[Exercise goal]: Quote every line of the data below verbatim, keeping its order and line breaks.

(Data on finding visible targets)
=======
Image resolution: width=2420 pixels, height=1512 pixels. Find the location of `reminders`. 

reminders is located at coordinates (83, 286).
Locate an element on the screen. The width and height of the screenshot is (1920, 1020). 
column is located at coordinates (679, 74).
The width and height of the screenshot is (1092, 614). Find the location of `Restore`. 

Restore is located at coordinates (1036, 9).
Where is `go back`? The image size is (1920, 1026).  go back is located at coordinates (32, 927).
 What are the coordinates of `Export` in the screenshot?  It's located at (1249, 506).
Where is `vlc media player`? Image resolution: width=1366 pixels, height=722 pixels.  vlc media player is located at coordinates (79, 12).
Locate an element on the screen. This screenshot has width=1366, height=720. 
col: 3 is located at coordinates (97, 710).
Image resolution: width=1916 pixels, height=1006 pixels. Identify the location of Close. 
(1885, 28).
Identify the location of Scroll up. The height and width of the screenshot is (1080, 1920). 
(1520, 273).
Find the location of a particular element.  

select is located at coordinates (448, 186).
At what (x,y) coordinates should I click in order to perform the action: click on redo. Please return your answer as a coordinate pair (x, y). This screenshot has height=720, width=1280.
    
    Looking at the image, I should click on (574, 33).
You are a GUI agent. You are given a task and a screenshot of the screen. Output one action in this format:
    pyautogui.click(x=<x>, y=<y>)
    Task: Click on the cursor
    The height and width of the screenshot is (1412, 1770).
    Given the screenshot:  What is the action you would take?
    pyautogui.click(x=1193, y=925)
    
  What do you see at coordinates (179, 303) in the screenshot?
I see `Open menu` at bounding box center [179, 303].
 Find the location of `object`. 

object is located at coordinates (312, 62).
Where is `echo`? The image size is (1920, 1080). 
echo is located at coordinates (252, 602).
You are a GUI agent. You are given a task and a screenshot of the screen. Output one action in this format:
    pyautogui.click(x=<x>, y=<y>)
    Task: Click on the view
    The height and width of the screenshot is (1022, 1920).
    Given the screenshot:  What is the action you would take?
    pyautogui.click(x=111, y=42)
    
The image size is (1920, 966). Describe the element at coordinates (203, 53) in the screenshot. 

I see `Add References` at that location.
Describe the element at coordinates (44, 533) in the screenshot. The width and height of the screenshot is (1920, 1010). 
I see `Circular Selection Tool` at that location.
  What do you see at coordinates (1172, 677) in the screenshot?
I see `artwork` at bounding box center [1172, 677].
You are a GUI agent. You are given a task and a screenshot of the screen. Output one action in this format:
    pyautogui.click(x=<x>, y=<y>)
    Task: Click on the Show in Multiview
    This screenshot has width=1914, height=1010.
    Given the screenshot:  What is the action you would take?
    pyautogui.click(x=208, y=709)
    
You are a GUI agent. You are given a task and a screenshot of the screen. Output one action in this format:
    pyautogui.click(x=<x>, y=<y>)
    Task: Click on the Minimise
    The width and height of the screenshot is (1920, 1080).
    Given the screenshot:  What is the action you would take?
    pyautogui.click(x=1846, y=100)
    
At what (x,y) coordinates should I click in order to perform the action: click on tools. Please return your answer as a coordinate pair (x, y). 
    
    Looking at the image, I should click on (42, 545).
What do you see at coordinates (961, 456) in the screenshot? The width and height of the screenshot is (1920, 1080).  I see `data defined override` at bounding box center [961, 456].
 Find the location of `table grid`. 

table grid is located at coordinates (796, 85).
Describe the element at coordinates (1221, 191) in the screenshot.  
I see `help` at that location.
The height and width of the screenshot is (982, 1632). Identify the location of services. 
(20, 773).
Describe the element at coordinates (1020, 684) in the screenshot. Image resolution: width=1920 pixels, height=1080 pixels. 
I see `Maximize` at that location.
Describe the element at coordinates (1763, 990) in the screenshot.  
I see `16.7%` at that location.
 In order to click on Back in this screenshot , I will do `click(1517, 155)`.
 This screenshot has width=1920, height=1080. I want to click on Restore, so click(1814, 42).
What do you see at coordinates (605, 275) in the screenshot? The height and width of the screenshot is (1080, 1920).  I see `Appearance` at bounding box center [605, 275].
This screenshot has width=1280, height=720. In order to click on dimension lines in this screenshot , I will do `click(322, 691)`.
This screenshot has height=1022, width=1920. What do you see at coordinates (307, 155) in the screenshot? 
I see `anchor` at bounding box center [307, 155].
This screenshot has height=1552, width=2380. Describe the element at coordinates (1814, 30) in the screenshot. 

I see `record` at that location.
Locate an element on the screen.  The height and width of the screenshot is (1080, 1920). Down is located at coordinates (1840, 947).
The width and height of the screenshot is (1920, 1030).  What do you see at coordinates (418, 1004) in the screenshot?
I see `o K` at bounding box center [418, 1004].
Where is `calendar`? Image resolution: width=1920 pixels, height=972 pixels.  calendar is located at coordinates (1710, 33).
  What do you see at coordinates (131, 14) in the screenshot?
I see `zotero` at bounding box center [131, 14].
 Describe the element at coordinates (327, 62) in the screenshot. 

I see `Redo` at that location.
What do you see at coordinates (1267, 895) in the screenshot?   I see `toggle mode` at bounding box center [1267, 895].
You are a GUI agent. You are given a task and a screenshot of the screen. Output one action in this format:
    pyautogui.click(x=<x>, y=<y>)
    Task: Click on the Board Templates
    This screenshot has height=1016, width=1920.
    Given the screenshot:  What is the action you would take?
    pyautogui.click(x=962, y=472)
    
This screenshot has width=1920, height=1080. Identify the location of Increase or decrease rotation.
=======
[Task response]:
Image resolution: width=2420 pixels, height=1512 pixels. Find the location of `reminders`. 

reminders is located at coordinates (83, 286).
Locate an element on the screen. The width and height of the screenshot is (1920, 1020). 
column is located at coordinates (679, 74).
The width and height of the screenshot is (1092, 614). Find the location of `Restore`. 

Restore is located at coordinates (1036, 9).
Where is `go back`? The image size is (1920, 1026).  go back is located at coordinates (32, 927).
 What are the coordinates of `Export` in the screenshot?  It's located at (1249, 506).
Where is `vlc media player`? Image resolution: width=1366 pixels, height=722 pixels.  vlc media player is located at coordinates (79, 12).
Locate an element on the screen. This screenshot has width=1366, height=720. 
col: 3 is located at coordinates (97, 710).
Image resolution: width=1916 pixels, height=1006 pixels. Identify the location of Close. 
(1885, 28).
Identify the location of Scroll up. The height and width of the screenshot is (1080, 1920). 
(1520, 273).
Find the location of a particular element.  

select is located at coordinates (448, 186).
At what (x,y) coordinates should I click in order to perform the action: click on redo. Please return your answer as a coordinate pair (x, y). This screenshot has height=720, width=1280.
    
    Looking at the image, I should click on (574, 33).
You are a GUI agent. You are given a task and a screenshot of the screen. Output one action in this format:
    pyautogui.click(x=<x>, y=<y>)
    Task: Click on the cursor
    The height and width of the screenshot is (1412, 1770).
    Given the screenshot:  What is the action you would take?
    pyautogui.click(x=1193, y=925)
    
  What do you see at coordinates (179, 303) in the screenshot?
I see `Open menu` at bounding box center [179, 303].
 Find the location of `object`. 

object is located at coordinates (312, 62).
Where is `echo`? The image size is (1920, 1080). 
echo is located at coordinates (252, 602).
You are a GUI agent. You are given a task and a screenshot of the screen. Output one action in this format:
    pyautogui.click(x=<x>, y=<y>)
    Task: Click on the view
    The height and width of the screenshot is (1022, 1920).
    Given the screenshot:  What is the action you would take?
    pyautogui.click(x=111, y=42)
    
The image size is (1920, 966). Describe the element at coordinates (203, 53) in the screenshot. 

I see `Add References` at that location.
Describe the element at coordinates (44, 533) in the screenshot. The width and height of the screenshot is (1920, 1010). 
I see `Circular Selection Tool` at that location.
  What do you see at coordinates (1172, 677) in the screenshot?
I see `artwork` at bounding box center [1172, 677].
You are a GUI agent. You are given a task and a screenshot of the screen. Output one action in this format:
    pyautogui.click(x=<x>, y=<y>)
    Task: Click on the Show in Multiview
    This screenshot has width=1914, height=1010.
    Given the screenshot:  What is the action you would take?
    pyautogui.click(x=208, y=709)
    
You are a GUI agent. You are given a task and a screenshot of the screen. Output one action in this format:
    pyautogui.click(x=<x>, y=<y>)
    Task: Click on the Minimise
    The width and height of the screenshot is (1920, 1080).
    Given the screenshot:  What is the action you would take?
    pyautogui.click(x=1846, y=100)
    
At what (x,y) coordinates should I click in order to perform the action: click on tools. Please return your answer as a coordinate pair (x, y). 
    
    Looking at the image, I should click on (42, 545).
What do you see at coordinates (961, 456) in the screenshot? The width and height of the screenshot is (1920, 1080).  I see `data defined override` at bounding box center [961, 456].
 Find the location of `table grid`. 

table grid is located at coordinates (796, 85).
Describe the element at coordinates (1221, 191) in the screenshot.  
I see `help` at that location.
The height and width of the screenshot is (982, 1632). Identify the location of services. 
(20, 773).
Describe the element at coordinates (1020, 684) in the screenshot. Image resolution: width=1920 pixels, height=1080 pixels. 
I see `Maximize` at that location.
Describe the element at coordinates (1763, 990) in the screenshot.  
I see `16.7%` at that location.
 In order to click on Back in this screenshot , I will do `click(1517, 155)`.
 This screenshot has width=1920, height=1080. I want to click on Restore, so click(1814, 42).
What do you see at coordinates (605, 275) in the screenshot? The height and width of the screenshot is (1080, 1920).  I see `Appearance` at bounding box center [605, 275].
This screenshot has width=1280, height=720. In order to click on dimension lines in this screenshot , I will do `click(322, 691)`.
This screenshot has height=1022, width=1920. What do you see at coordinates (307, 155) in the screenshot? 
I see `anchor` at bounding box center [307, 155].
This screenshot has height=1552, width=2380. Describe the element at coordinates (1814, 30) in the screenshot. 

I see `record` at that location.
Locate an element on the screen.  The height and width of the screenshot is (1080, 1920). Down is located at coordinates (1840, 947).
The width and height of the screenshot is (1920, 1030).  What do you see at coordinates (418, 1004) in the screenshot?
I see `o K` at bounding box center [418, 1004].
Where is `calendar`? Image resolution: width=1920 pixels, height=972 pixels.  calendar is located at coordinates (1710, 33).
  What do you see at coordinates (131, 14) in the screenshot?
I see `zotero` at bounding box center [131, 14].
 Describe the element at coordinates (327, 62) in the screenshot. 

I see `Redo` at that location.
What do you see at coordinates (1267, 895) in the screenshot?   I see `toggle mode` at bounding box center [1267, 895].
You are a GUI agent. You are given a task and a screenshot of the screen. Output one action in this format:
    pyautogui.click(x=<x>, y=<y>)
    Task: Click on the Board Templates
    This screenshot has height=1016, width=1920.
    Given the screenshot:  What is the action you would take?
    pyautogui.click(x=962, y=472)
    
This screenshot has width=1920, height=1080. Identify the location of Increase or decrease rotation.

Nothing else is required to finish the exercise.